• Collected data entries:
---

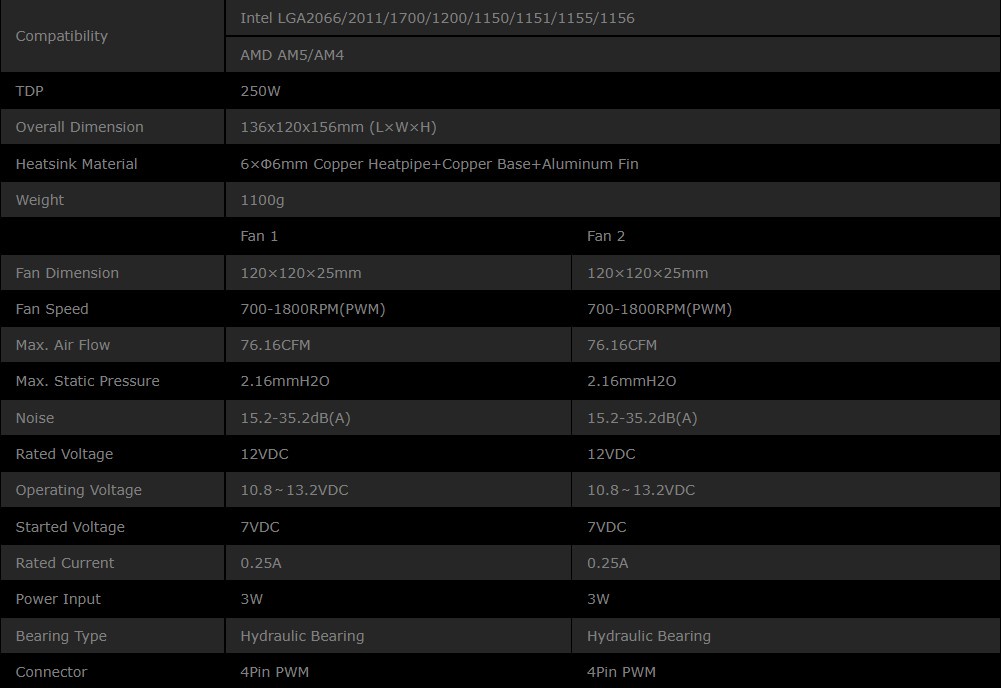Select Fan 1 dimension 120×120×25mm cell
This screenshot has width=1001, height=688.
pyautogui.click(x=301, y=273)
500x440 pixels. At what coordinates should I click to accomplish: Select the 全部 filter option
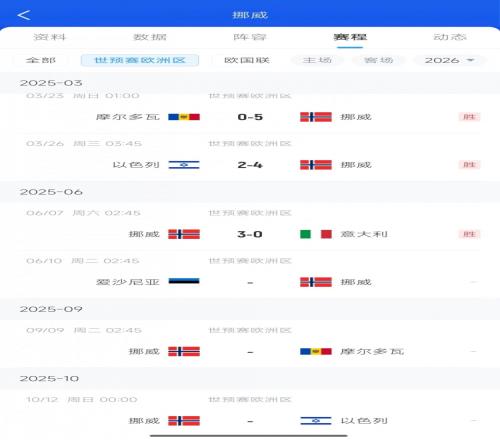[x=41, y=60]
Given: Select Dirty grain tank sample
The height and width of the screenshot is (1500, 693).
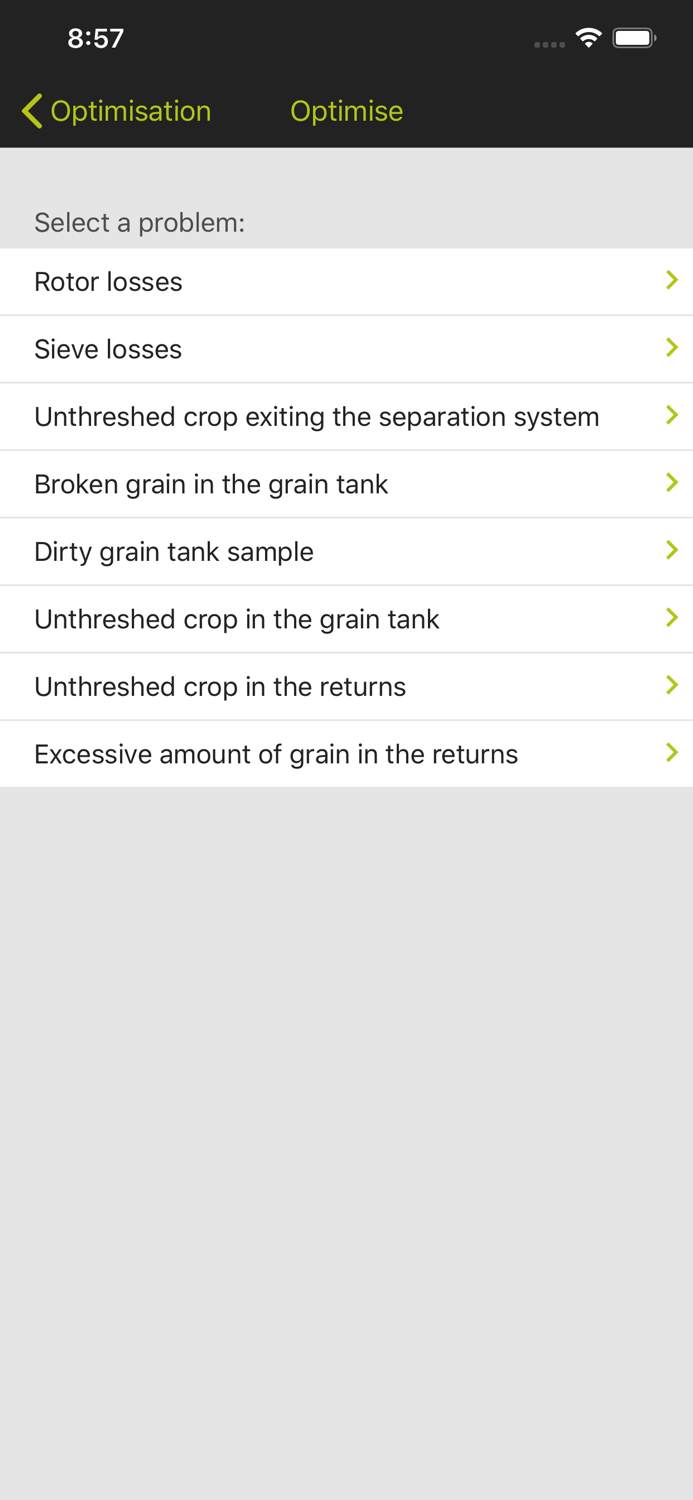Looking at the screenshot, I should (x=174, y=552).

---

• WORK ITEM: Where the line containing "500x440 pixels. At" appears above, start there and set down each line exactly through the last line of the data; leave out every picture.

• REPLY TO THE EXERCISE:
500x440 pixels. At what coordinates should I click to accomplish: Select the 全部 filter option
[x=41, y=60]
Given: Select Dirty grain tank sample
The height and width of the screenshot is (1500, 693).
Looking at the screenshot, I should (x=174, y=552).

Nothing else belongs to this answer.